Las Vegas Sun

March 28, 2024

Music:

Want to join Santana in ‘residence’ at The Joint? You better have an album in the all-time top 100

Santana

Leila Navidi

Santana and his band eschew costumes for their show at The Joint at the Hard Rock, and the only dancers are in the seats. The show includes some ramblings by Santana as well music from 40 years.

Supernatural Santana

Carlos Santana performs live during the first night of new show Launch slideshow »

Beyond the Sun

Carlos Santana is not the only superstar who will have a steady headlining gig at The Joint at the Hard Rock.

AEG Live, the mega-entertainment company that put together the rotating star system at the Colosseum, is actively looking for one or two more headliners to join Santana in the same vein as Cher, Bette Midler and Elton John at Caesars Palace.

“Absolutely,” said John Meglen, president of Concerts West, an AEG Live company that books shows at several venues in Las Vegas. “There’s no question about it, but I can’t give you any names right now.”

He does have a list.

“If you picked up Rolling Stone magazine and looked at the top 100 albums of all time, that’s my list,” he said.

Santana has signed on for two years, performing for three weeks, taking two months off and then returning for three weeks.

For those two years, these will be Santana’s only live performances west of the Mississippi River.

Meglen is looking for someone who can sell 4,000 seats in the new $60 million venue, which opened this year with a series of concerts by the Killers, Paul McCartney, Bon Jovi and Kenny Chesney.

“It could be a David Bowie or an Eric Clapton or it could be Linkin Park or the Foo Fighters,” Meglen said. “It’s pretty wide open. There are a lot of great names and great shows.”

The target audience is 50.6 years old, the average age of the Las Vegas visitor last year.

“That’s right there in that Boomer generation,” Meglen said. “The Boomers, even in this contracted economy, there are still more of them, and a lot of them are a lot better off than maybe some other people are.

“I know the Boomers were such great supporters of live entertainment and the concert business. When you go to this room you go, ‘Wow, this is really a good room for them.’ ”

But he doesn’t just want to hit the middle. His goal is to span the generations, the way Santana does.

“He touches all generations,” Meglen said. “I gotta tell you. He and I went to a basketball game a couple of weeks ago at Staples Center, and at intermission I took Carlos to the chairman’s room. In there were John Mayer, Justin Timberlake, Leonardo DiCaprio and Penny Marshall — and they were all over Santana. It was really interesting. All those people are great artists, but they had such tremendous respect for the guy.

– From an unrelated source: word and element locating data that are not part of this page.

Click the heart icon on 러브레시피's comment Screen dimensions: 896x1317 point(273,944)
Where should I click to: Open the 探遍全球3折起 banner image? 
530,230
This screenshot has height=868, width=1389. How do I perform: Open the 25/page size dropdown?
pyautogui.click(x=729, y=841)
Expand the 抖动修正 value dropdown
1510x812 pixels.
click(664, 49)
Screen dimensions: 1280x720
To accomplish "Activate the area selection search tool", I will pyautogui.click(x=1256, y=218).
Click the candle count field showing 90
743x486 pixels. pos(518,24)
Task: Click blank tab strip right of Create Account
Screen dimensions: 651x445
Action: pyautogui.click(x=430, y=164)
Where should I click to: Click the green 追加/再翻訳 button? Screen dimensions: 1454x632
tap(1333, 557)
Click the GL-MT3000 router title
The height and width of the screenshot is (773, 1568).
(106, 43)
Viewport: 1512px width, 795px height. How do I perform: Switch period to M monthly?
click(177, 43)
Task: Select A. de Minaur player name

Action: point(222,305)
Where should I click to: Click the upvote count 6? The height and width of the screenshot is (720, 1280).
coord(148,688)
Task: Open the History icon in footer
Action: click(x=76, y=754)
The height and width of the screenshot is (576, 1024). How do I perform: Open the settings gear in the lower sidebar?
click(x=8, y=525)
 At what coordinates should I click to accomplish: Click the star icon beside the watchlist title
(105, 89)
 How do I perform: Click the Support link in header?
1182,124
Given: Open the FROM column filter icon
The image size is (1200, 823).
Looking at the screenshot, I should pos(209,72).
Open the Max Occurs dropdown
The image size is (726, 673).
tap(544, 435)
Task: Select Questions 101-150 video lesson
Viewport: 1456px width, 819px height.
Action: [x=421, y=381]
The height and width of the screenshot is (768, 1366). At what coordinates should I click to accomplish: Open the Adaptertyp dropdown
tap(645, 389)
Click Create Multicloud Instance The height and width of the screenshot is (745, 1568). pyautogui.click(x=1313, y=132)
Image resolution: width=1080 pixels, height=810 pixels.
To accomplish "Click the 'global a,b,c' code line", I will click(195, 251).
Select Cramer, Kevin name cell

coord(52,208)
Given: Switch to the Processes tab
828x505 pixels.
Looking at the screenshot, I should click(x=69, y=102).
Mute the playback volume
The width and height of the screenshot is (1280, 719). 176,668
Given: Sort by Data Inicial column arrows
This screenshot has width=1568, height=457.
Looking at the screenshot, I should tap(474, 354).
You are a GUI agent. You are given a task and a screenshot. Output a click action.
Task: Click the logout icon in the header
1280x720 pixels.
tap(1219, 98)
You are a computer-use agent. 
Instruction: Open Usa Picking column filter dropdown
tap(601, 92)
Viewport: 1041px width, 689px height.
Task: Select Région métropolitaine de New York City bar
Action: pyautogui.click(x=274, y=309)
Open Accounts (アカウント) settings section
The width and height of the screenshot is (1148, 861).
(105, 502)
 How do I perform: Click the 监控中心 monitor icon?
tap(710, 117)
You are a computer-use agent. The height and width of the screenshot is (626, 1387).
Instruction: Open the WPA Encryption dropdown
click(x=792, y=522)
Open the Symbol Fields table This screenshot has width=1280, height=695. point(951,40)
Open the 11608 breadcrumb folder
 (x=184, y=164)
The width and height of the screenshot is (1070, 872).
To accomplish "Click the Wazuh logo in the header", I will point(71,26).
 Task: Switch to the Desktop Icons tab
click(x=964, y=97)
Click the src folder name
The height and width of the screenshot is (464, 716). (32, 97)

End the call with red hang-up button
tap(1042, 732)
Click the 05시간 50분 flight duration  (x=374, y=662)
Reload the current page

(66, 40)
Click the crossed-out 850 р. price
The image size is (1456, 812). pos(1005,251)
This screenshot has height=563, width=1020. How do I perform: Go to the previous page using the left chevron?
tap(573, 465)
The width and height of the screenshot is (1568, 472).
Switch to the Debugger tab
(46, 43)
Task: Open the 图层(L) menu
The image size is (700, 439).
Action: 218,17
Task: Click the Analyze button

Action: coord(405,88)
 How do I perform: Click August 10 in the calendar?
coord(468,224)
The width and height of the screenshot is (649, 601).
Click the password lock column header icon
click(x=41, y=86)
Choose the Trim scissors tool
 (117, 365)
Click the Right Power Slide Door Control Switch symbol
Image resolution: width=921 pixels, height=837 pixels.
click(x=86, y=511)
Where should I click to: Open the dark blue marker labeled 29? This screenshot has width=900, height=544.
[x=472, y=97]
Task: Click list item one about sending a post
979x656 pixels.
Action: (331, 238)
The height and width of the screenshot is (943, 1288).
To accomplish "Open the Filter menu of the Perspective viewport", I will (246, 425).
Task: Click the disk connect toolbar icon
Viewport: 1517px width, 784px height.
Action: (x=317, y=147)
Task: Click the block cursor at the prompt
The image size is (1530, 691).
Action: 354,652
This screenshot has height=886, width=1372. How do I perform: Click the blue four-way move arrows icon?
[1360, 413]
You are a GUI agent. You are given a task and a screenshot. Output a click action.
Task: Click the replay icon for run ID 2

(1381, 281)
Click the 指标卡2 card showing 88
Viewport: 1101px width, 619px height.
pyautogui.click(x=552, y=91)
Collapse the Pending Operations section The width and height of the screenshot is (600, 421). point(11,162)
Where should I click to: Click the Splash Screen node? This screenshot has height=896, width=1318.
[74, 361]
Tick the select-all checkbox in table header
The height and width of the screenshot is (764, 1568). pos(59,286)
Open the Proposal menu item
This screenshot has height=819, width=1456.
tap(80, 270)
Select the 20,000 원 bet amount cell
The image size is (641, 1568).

“Carlos oozes class and oozes integrity. We really want to have that. It’s almost taken a bit of the glitter and glam out of it, to go more to something about the credibility. It’s more about the music. There’s more emphasis on the music and less on the productions, though we’re still having the artists put together unique shows, retrospectives of their careers, which is a nice way of saying playing the hits.”

Meglen says Santana was an important choice for the first resident headliner at the new venue.

“With Santana it’s about credibility,” he said. “It’s important for us to show we are moving forward on establishing the new Joint as a rock ’n’ roll hall.”

Even with Santana, tickets aren’t being snatched up at breakneck speed. To spur fans, $25 is being knocked off reserved floor seating for performances May 27 to June 14 and Aug. 26 to Sept. 9.

“Sure, we’re suffering a little bit, especially in today’s economic climate — absolutely, across the board with all our shows,” he said. “But the weekdays are a lot tougher than the weekends. Weekends are good but weekdays, we have to work that harder. I keep telling everybody, when you’ve got 30 percent of the conventions that actually went away and of the ones remaining attendance is down 25 percent or whatever the numbers are, that means we’re going to have a little bit tougher time on weekdays.

“But we’re long-term thinkers. We believe in Vegas. We think that over time this will get better, so there is no reason to stop what we’re doing. The important point is we really believe in this, in this model, the resident model.”

Convincing Santana to become a resident headliner took some persuading.

“Honestly, it was a bit difficult,” Meglen said. “It’s hard to explain the concert to people, but I’ve got to give Carlos a lot of credit for seeing our vision and accepting the vision. He not only understands our vision but I think he shares the vision. He’s excited about creating a show he’s never done before.”

Paul Davis, vice president of entertainment for the Hard Rock, said it took a couple of years to decide on Santana.

“We’re very selective,” he said. “We poked around and talked to a lot agents and managers, but none of the artists gained any traction. This one we liked for a lot of reasons. Carlos is a legend, a rock ’n’ roll icon, a multigenerational artist who was huge at the origin of his career, and then there was a resurgence 10 years ago with the album ‘Supernatural.’

“From a musical legitimacy standpoint, it doesn’t get any stronger than Carlos Santana.”